John Utz | posted 11/01/2005



Terrorist is among the most vital keywords of our day, and among the most fiercely contested. One culture's murderer is another's martyr; revolutionaries may also be freedom fighters. Experts debate where one should place the dividing line between "legitimate" acts of war, even those that harm noncombatants, and acts of terrorism, which are by definition illegitimate. An often cited definition was proposed by Thomas Perry Thornton in 1964: terrorism entails "a symbolic act designed to influence political behavior by extranormal means, entailing the use or threat of violence."1 The immediate damage wrought by such acts matters less than the effect they have upon the imagination of the people who witness them, especially through the media.

Given this dependence upon imagination and representation, it should come as no surprise that terrorism has served as a ready topic for fiction. The 19th century was a fertile ground for violence intended to effect political change, and dime-novels about Irish secret societies, Russian anarchists, and other prototypical terrorists proliferated as the century waned. In the 150 years since, there have been countless thrillers in which terrorists play the villain. Their secrecy, their remorseless tactics, their irrational desire to unmake our very world—all this conduces to our horrified fascination, and the straightforward use of terrorist-as-ultimate-menace remains quite popular today in the work of such writers as Tom Clancy and Robert Ludlum (whose franchise continues to flourish under new management).
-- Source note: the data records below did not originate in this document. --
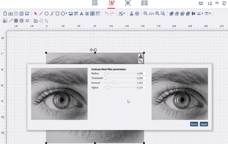228x144 pixels.
Task: Toggle the grid display button
Action: [16, 21]
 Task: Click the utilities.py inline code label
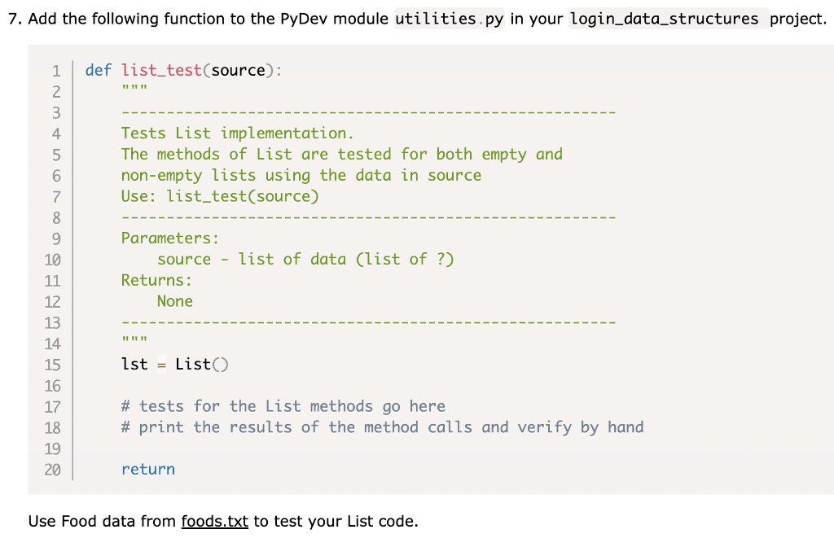(x=449, y=20)

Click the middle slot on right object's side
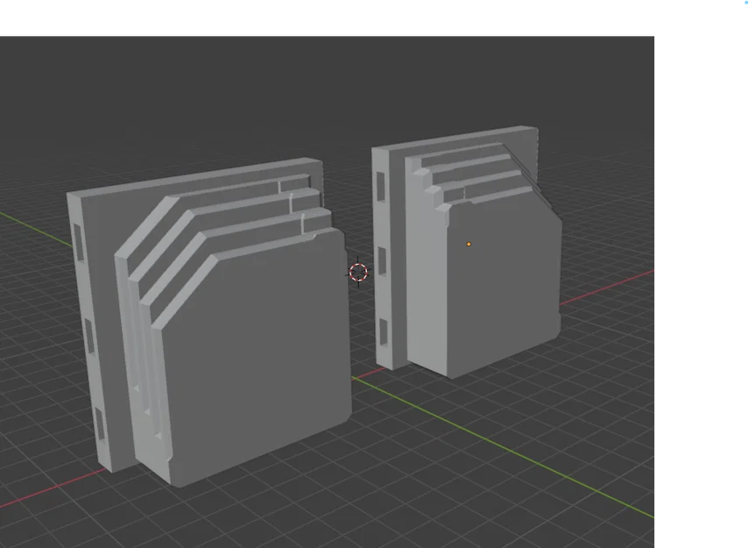382,261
Alongside this robust tradition runs a parallel vein of fiction about terrorists in which suspense and violence are subordinated to larger political, philosophical, and aesthetic issues. Some novelists have focused on the social conditions that give rise to terrorists as a group, others have focused on the cultural and political systems that terrorists claim to oppose; some try to get inside an individual terrorist's head, either to explain or criticize, while others focus solely on the experience of being a victim of terrorism. Perpetrators and victims, causes and effects, social conditions and psychological roots: clearly, the variations are endless. But what all these literary treatments have in common is a deeper curiosity about what terrorists might represent, both culturally and artistically. They are made to be more than a mysterious menace lying in wait to terrify us; instead, terrorists are used to tell us something about ourselves, for better or worse.
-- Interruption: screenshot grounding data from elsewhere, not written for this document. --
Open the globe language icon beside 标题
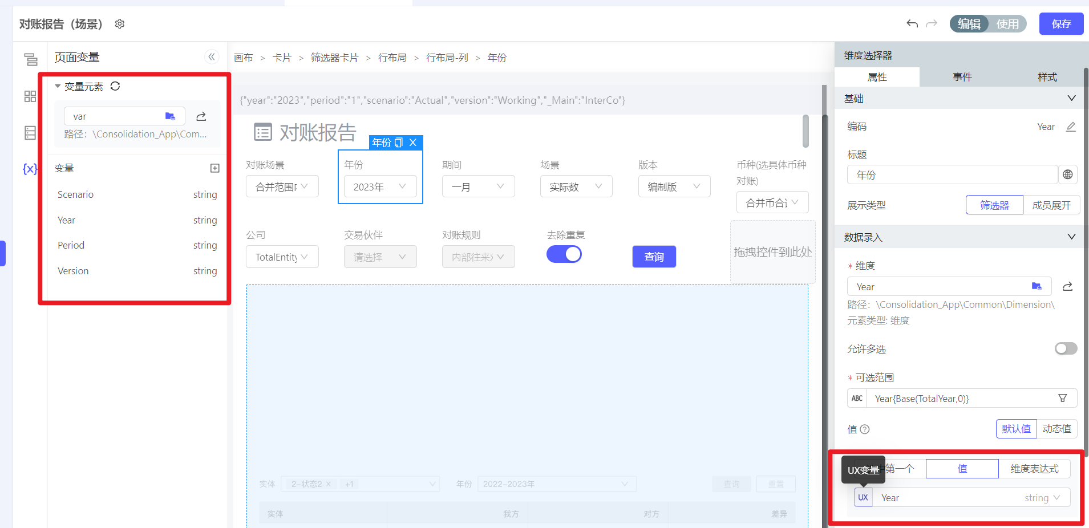Screen dimensions: 1089x528 point(1068,174)
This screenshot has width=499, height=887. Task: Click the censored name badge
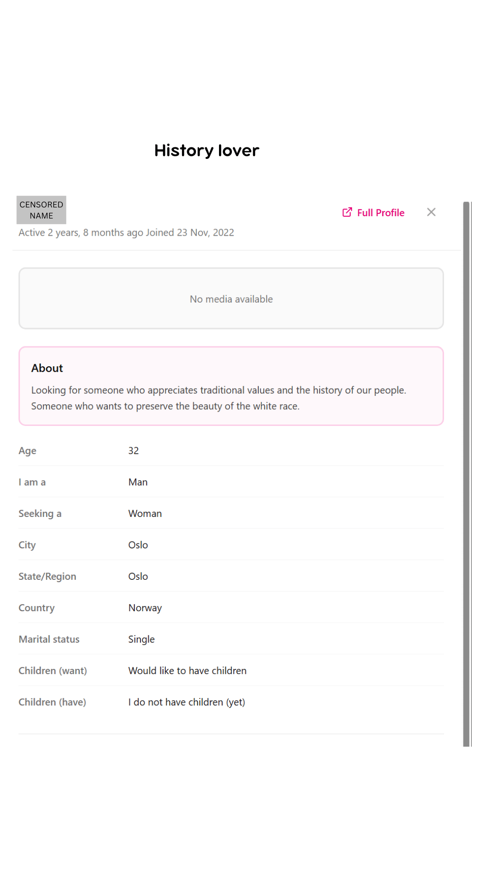click(41, 210)
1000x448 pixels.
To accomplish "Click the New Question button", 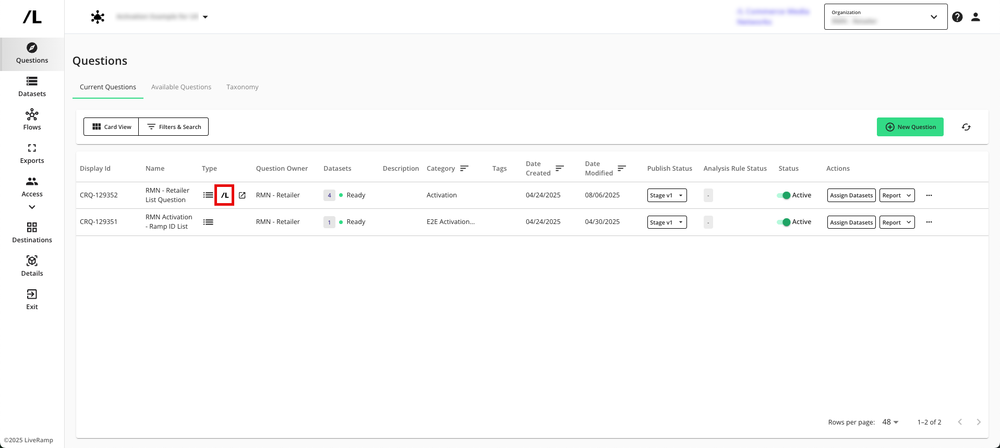I will 910,127.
There have been surprisingly few sympathetic treatments of terrorists over the years. Even two novelists of such opposing philosophical perspectives as Fyodor Dostoevsky and Joseph Conrad were able to share a contempt toward the terrorists of their day, the anarchists. In Demons, Dostoevsky allows the ne'er-do-well Stephan Trofimovich a death-bed conversion and seeming redemption; the anarchists led by Stephan's son, however, all end up dead or in prison. In The Secret Agent, Conrad's protagonist is ordered to destroy the Greenwich Observatory but manages only to get his simple brother-in-law blown to bits. The secret agent's unfortunate wife kills him in anger over her lost brother and then takes her own life; no lasting change is effected by the bombing.
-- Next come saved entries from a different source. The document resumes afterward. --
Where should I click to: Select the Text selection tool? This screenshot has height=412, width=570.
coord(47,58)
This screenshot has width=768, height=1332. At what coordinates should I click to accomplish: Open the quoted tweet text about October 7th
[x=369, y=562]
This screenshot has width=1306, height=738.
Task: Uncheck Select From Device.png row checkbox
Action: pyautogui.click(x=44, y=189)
Doris Lessing's The Good Terrorist would seem at first blush a counter-example; when it was published in 1985, it was hailed as an utterly convincing depiction of a terrorist cell "from the inside." The protagonist, Alice Mellings, is a young English communist who has dedicated herself to fighting the injustices of modern capitalist society. She and her comrades in the Communist Centre Union are desperate, both individually and collectively, to prove themselves serious and committed to the cause. One of the book's strengths lies in its depiction of small group dynamics; Lessing makes the process leading up to the house's decision to embrace terrorism—as a means of proving themselves to the IRA—seem both natural and unavoidable. But Lessing also uses her psychological acuity to give us insights into the characters that they are incapable of having themselves; she implies that they are deluded, subject to motivations and passions much more psychosexual than political.